Coheed and Cambria on Why Their Nerdy Comic-Book Saga Had to End
A long time ago, in a galaxy far, far away, the story behind Coheed and Cambria was born. Well, not quite. A combination of dystopic science fiction and old-school fantasy – as well as the basis of the band’s intrepid first seven albums – frontman Claudio Sanchez conceived of the narrative in 1998, while spending a month in Paris, France. It would become The Amory Wars, an epic comic book series circling the lives (and descendants) of Coheed and Cambria, who Sanchez calls the “Adam and Eve” of his complex alternate universe.

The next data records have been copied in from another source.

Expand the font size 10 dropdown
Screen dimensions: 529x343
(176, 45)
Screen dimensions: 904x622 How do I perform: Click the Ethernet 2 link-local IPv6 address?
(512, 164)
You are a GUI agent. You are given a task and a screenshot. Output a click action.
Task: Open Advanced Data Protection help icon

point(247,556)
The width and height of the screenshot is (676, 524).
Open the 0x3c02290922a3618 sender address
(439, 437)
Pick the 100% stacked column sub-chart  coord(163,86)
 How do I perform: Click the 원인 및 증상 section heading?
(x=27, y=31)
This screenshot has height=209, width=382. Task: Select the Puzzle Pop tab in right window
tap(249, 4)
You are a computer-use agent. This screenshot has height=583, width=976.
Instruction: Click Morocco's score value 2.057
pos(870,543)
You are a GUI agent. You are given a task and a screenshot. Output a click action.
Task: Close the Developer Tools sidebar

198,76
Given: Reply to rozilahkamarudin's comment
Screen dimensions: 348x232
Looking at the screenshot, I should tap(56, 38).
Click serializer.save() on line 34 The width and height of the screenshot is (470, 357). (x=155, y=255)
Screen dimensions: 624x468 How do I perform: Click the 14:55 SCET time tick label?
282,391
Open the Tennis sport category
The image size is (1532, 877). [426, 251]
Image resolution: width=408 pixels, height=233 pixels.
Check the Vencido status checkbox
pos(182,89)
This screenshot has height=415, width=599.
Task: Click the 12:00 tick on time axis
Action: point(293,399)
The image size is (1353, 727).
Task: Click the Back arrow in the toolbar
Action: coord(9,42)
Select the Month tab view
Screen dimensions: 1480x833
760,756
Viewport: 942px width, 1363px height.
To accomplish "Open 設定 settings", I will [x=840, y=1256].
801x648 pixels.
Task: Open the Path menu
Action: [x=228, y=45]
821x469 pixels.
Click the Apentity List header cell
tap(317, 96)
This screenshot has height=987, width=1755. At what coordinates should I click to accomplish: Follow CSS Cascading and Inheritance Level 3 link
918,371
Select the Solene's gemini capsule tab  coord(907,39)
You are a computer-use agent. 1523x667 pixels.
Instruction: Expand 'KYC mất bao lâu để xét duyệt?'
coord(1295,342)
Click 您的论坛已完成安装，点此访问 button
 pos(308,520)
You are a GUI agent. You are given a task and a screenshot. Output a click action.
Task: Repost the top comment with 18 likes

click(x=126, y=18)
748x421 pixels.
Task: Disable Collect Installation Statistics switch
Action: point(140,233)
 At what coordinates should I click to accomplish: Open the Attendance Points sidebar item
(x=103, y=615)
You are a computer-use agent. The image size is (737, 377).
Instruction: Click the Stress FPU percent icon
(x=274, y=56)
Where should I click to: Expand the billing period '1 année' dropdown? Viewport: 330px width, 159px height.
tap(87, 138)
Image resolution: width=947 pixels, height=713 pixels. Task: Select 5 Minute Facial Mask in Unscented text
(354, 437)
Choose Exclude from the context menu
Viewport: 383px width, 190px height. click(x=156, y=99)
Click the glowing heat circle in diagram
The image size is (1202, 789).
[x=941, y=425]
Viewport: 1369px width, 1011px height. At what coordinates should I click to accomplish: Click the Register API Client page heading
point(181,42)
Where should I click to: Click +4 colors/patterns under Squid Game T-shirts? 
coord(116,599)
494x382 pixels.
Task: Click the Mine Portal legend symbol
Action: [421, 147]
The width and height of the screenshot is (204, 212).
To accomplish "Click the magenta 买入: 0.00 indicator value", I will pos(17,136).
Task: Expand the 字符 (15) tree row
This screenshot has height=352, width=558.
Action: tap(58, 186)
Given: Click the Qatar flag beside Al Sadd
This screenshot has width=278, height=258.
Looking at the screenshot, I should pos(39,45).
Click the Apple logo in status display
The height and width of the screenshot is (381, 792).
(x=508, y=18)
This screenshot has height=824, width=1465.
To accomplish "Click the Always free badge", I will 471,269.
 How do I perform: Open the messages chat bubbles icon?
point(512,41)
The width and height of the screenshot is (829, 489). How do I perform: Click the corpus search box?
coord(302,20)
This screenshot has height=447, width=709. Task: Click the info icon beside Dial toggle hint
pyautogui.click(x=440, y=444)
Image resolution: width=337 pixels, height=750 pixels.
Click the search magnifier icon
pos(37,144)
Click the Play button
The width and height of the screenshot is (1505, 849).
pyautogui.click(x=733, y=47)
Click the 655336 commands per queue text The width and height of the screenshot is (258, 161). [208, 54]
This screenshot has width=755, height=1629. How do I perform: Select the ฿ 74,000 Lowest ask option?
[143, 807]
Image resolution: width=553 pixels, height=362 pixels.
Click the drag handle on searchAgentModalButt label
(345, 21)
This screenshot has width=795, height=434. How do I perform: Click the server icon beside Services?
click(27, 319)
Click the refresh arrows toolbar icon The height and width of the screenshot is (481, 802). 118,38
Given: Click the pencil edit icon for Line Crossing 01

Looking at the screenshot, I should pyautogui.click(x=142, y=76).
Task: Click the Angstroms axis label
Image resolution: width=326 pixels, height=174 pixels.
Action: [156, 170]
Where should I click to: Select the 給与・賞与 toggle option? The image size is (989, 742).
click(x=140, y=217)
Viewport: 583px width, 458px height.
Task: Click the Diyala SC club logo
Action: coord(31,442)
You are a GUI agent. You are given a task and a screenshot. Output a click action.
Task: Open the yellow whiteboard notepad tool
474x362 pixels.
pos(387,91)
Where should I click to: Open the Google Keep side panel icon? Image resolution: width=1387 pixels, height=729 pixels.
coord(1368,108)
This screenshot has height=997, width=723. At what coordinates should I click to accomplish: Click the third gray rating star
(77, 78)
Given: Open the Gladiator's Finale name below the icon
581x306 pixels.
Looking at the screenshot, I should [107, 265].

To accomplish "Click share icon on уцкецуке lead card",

Yet, after almost 20 years since its creation, Sanchez told Rolling Stone why the saga needed a rest. “I always have a hard time confessing myself with lyrics,” Sanchez says. “My real life was just dirty. I created the idea of The Amory Wars as a mask. I was very shy and introverted. It was a way to confess my [feelings] without giving myself to the listeners… Not letting the audience in.”
Having already concluded the central narrative of The Amory Wars, Sanchez wrote the 2015 release of Coheed and Cambria’s eighth album, The Color Before the Sun, ready to get real with his listeners.
“I started to create songs that didn’t fall within the lines of what I had created for Coheed and Cambria.” Sanchez explains. “Then my wife [writer Chondra Echert] told me that we were pregnant. None of that mattered anymore. My love for her resonated in the record, the prospect of fatherhood started to resonate. Now, my wife and I, we also write comic books together, we collaborate on art, but there we were, on the top of world, about to collaborate on life.”
Now, Sanchez’s small Brooklyn apartment was neither longer suffice to write a record, nor to raise a family. Followed by the birth of his son Atlas, now 18 months old, Sanchez and his wife discovered their country home in Upstate New York had been ransacked by scheming marijuana tycoons.
“It had been vandalized and turned into a $300,000-a-month grow house operation,” Sanchez says.
It prompted the singer-songwriter into action — by taking back his house and writing his most personal, straightforward music yet. “I wanted the songs to speak for themselves,” he says. “Now that I’m 37 years old, I don’t need the mask at this point in my life.”
Sanchez is currently working on a supplementary story to The Amory Wars, which will develop independently from Coheed and Cambria.
The Color Before the Sun is out now on 300 Entertainment. The band is currently touring the United States, with support from post-hardcore legends Glassjaw, as well as I The Mighty and Silver Snakes.